SOURCE:
'''

8 Man-Dates Without Munchies

8 Man-Dates Without Munchies

When I noticed a trackback on 19 Food-Free Friend Dates, I decided to take a peek. J commented that the list was “less guy oriented”. I’d say it was pretty unabashedly girly, myself.

I decided to even the score. So here, for your buddy-bonding pleasure, is a list of munchless man-dates:

Go-karting. I will never get go-karting. I assume, since my (predominantly male) colleagues keep threatening to make a group outing of it, that it must be a ‘guy thing’.

Fishing. I’m told that fishing requires scotch. But you’re stuck in a boat all day with nothing but what you brought with you (did I mention I don’t get fishing, either?), so if you can leave the bottle at home, you’re golden. Unless you have a penchant for DIY sushi.

Hunting. Hunting does not require scotch. If you disagree, please hook up with me on foursquare: I want to know that where YOU are is where I’M not.

'''

RECORDED INFORMATION:

'''

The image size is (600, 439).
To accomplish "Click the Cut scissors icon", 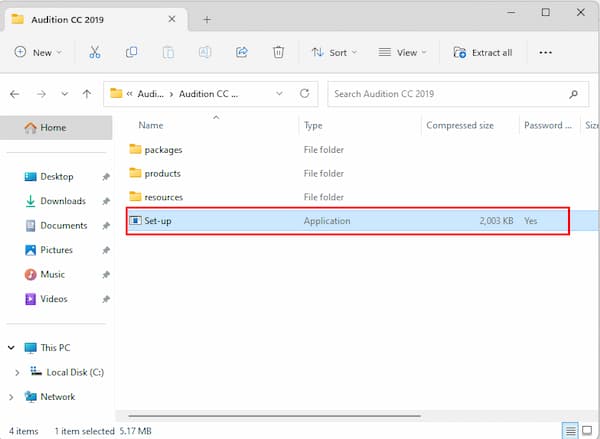I will pyautogui.click(x=95, y=52).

'''

REQUIRED WORK:
- a) Translate this sentence from the man-dates post into Spanish: "Hunting does not require scotch."
- b) Copy the man-dates post word for word from "Fishing. I’m told" to "where I’M not.".
- c) According to the man-dates post, why does the writer assume go-karting is a "guy thing"? Answer in one to three sentences.
The lines are separate material, apart from the man-dates post.

WRITTEN RESPONSES:
- a) Cazar no requiere whisky escocés.

- b)
Fishing. I’m told that fishing requires scotch. But you’re stuck in a boat all day with nothing but what you brought with you (did I mention I don’t get fishing, either?), so if you can leave the bottle at home, you’re golden. Unless you have a penchant for DIY sushi.

Hunting. Hunting does not require scotch. If you disagree, please hook up with me on foursquare: I want to know that where YOU are is where I’M not.

- c) The writer's colleagues, who are mostly male, keep threatening to make go-karting a group outing. That leads the writer to assume it must be a "guy thing."